- **Instructions for the task**: Read through the listing below and return only the lines containing "history".

--------------------

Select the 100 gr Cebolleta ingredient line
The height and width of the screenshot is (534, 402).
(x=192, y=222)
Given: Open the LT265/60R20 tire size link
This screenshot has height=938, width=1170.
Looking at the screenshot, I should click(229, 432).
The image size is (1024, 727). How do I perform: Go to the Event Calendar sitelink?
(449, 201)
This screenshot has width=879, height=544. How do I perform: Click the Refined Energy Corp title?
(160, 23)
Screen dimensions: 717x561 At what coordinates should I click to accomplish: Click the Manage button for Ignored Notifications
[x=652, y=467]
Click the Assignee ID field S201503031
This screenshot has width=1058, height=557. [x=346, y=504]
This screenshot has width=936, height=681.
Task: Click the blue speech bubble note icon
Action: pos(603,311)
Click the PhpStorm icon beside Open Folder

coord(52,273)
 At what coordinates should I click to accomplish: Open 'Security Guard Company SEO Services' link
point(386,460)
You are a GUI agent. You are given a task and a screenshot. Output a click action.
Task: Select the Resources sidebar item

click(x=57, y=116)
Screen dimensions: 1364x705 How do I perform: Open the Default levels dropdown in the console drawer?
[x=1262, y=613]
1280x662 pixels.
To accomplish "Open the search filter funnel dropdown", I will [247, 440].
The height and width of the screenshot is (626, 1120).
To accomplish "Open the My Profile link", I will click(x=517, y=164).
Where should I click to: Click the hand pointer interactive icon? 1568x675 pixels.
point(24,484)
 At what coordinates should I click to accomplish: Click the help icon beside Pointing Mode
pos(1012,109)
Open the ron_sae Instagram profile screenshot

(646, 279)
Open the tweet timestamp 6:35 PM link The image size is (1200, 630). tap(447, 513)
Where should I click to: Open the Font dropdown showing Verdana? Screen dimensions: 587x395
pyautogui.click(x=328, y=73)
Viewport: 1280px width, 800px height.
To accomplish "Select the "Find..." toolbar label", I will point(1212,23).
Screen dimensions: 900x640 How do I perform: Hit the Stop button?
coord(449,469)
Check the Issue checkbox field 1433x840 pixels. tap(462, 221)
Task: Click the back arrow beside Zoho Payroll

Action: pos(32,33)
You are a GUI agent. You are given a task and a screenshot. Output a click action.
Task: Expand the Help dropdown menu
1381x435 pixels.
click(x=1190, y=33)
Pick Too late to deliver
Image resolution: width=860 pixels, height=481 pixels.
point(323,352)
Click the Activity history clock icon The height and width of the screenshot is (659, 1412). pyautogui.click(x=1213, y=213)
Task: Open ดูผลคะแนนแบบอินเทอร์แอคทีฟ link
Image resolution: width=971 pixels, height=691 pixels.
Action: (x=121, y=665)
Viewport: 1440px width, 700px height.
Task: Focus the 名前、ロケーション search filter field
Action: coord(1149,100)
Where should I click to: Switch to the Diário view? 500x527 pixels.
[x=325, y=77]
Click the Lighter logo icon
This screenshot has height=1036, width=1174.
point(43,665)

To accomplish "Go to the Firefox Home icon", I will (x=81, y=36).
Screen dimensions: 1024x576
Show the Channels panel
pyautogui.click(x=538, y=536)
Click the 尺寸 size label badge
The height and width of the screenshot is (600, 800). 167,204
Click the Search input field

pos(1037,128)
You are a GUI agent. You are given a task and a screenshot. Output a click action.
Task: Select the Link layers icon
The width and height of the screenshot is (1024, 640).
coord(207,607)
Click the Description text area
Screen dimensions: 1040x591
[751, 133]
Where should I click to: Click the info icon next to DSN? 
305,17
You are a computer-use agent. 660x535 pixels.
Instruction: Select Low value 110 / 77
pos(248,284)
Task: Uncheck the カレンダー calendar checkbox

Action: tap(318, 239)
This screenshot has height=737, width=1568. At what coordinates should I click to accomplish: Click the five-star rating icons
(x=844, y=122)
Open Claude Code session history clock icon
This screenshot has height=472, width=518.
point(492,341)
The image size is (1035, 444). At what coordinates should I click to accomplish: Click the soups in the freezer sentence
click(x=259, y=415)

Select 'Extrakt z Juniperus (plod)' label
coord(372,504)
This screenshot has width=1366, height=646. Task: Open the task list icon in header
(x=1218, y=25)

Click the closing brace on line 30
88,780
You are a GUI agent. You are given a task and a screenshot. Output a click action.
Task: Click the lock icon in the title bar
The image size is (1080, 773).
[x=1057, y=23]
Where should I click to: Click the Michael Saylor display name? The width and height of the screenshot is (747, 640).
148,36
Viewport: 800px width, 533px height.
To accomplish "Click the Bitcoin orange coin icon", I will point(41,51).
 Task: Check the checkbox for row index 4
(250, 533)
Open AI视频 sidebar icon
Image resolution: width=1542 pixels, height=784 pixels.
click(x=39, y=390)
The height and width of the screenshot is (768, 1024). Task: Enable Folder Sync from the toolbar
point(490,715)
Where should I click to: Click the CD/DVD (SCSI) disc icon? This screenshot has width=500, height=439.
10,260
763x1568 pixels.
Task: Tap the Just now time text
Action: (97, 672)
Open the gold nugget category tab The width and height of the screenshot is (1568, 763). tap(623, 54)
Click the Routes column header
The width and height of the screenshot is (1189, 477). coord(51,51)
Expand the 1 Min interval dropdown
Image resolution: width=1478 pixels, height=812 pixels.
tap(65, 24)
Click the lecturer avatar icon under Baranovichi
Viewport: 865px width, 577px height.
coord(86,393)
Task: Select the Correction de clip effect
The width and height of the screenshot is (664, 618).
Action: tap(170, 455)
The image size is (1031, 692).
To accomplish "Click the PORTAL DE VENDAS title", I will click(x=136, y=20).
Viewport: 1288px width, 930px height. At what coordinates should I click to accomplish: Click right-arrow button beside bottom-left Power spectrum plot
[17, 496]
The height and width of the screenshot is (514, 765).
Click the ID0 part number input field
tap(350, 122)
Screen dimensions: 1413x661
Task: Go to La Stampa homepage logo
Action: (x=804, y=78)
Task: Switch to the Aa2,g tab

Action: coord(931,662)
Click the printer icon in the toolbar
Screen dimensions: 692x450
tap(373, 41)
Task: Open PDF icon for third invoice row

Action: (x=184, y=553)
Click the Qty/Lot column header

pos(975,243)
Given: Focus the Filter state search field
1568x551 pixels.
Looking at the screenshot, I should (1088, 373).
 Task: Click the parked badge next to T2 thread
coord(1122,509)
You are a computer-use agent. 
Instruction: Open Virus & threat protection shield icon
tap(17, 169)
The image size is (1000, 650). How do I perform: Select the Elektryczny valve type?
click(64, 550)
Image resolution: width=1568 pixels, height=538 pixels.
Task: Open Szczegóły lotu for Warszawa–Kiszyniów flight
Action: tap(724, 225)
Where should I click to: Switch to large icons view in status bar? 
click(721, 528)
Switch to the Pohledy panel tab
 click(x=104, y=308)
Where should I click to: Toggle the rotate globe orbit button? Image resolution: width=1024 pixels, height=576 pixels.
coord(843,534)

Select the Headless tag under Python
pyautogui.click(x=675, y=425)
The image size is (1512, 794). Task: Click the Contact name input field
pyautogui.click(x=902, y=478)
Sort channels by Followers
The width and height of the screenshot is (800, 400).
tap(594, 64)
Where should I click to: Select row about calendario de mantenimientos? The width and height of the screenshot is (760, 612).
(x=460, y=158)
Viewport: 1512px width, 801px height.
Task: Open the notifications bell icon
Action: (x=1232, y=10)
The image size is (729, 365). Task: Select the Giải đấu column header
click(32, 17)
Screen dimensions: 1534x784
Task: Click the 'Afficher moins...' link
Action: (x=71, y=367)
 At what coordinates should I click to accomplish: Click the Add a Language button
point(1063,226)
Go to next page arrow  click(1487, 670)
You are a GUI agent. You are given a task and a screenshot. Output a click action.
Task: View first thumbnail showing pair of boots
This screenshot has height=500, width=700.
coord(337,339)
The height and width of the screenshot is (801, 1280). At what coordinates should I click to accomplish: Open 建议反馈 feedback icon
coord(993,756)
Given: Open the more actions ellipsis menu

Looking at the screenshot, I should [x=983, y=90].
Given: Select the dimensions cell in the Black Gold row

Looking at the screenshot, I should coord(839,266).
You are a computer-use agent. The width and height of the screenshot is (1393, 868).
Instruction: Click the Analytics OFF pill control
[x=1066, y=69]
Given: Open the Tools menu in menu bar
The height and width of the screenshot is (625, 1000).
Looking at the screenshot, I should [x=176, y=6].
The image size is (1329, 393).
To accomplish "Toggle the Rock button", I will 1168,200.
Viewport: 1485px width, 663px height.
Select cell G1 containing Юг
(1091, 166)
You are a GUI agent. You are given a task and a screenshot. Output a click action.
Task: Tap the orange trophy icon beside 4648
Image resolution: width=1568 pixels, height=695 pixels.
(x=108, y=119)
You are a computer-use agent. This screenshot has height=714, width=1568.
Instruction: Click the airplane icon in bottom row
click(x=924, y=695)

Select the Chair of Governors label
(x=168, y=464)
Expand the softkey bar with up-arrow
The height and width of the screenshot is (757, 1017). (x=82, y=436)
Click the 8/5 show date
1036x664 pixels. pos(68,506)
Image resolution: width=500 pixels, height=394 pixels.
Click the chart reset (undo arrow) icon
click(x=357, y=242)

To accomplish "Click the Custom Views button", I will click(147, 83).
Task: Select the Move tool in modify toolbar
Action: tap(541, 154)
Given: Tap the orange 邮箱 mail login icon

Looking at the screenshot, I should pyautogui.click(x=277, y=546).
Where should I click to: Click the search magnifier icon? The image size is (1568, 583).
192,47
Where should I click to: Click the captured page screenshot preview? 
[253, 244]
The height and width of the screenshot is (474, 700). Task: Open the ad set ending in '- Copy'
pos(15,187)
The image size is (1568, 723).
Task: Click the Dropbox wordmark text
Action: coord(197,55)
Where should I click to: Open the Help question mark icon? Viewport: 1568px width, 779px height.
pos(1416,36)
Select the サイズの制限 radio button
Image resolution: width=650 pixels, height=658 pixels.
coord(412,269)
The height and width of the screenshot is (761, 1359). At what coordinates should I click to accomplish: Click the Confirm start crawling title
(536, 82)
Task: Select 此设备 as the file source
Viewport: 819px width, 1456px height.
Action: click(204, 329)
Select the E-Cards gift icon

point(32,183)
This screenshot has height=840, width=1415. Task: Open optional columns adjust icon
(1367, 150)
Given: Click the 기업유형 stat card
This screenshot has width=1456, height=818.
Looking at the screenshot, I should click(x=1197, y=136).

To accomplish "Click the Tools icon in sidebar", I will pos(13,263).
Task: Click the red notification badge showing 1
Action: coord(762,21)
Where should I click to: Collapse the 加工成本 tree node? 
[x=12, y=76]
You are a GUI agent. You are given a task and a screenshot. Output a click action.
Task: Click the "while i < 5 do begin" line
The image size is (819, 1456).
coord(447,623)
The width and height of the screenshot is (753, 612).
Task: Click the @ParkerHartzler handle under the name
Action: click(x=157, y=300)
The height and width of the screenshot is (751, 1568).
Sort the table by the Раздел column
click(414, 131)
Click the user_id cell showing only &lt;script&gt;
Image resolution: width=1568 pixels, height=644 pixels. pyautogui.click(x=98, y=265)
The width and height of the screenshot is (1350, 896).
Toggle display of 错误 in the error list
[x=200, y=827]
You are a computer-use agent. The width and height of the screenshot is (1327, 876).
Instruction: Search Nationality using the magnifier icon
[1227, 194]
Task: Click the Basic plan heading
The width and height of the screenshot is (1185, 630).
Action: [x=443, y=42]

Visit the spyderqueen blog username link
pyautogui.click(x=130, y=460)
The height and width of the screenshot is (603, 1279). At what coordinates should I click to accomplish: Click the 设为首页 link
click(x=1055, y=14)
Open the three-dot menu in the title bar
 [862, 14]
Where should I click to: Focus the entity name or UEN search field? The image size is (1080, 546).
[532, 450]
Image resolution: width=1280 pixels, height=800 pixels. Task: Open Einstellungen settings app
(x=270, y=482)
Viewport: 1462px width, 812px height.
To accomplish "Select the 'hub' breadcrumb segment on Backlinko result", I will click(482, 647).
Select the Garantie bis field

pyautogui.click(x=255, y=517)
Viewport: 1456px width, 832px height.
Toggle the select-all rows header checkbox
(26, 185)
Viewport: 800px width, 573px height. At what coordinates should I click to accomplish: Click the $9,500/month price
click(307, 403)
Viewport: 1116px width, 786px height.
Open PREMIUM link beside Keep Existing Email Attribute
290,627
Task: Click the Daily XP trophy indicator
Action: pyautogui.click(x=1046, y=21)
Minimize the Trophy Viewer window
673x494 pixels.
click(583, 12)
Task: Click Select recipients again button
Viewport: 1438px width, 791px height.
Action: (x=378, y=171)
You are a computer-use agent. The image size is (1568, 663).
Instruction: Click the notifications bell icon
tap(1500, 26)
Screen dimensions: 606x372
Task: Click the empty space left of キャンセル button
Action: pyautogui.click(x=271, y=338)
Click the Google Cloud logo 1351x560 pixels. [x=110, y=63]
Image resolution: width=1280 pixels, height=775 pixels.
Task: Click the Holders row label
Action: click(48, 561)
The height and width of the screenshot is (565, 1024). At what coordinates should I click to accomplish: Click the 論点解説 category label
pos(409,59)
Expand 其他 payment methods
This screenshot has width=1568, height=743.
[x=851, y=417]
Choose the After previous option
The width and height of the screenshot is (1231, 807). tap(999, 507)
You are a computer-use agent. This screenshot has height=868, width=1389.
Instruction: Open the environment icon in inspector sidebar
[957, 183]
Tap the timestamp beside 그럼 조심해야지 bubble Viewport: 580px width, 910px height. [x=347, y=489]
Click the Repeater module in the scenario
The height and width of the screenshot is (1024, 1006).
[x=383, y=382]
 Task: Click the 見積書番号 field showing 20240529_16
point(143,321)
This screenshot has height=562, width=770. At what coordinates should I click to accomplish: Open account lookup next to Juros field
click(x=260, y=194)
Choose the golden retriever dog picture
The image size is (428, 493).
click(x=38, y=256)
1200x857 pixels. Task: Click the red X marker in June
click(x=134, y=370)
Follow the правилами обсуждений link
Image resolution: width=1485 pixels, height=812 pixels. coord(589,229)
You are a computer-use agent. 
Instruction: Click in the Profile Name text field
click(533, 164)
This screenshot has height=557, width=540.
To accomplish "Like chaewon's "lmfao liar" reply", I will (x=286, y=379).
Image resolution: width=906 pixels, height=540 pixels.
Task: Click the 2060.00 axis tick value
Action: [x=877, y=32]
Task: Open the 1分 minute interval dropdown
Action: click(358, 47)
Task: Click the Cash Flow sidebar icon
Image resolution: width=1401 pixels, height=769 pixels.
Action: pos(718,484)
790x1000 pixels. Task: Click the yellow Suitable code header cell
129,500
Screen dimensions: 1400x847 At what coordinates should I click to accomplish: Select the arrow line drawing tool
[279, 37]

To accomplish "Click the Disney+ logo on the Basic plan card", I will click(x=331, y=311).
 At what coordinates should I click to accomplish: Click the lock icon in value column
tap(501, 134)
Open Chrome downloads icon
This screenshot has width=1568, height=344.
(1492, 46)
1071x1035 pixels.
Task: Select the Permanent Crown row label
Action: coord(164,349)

--------------------

- **Result of this exercise**:
Click the Activity history clock icon The height and width of the screenshot is (659, 1412). pyautogui.click(x=1213, y=213)
Open Claude Code session history clock icon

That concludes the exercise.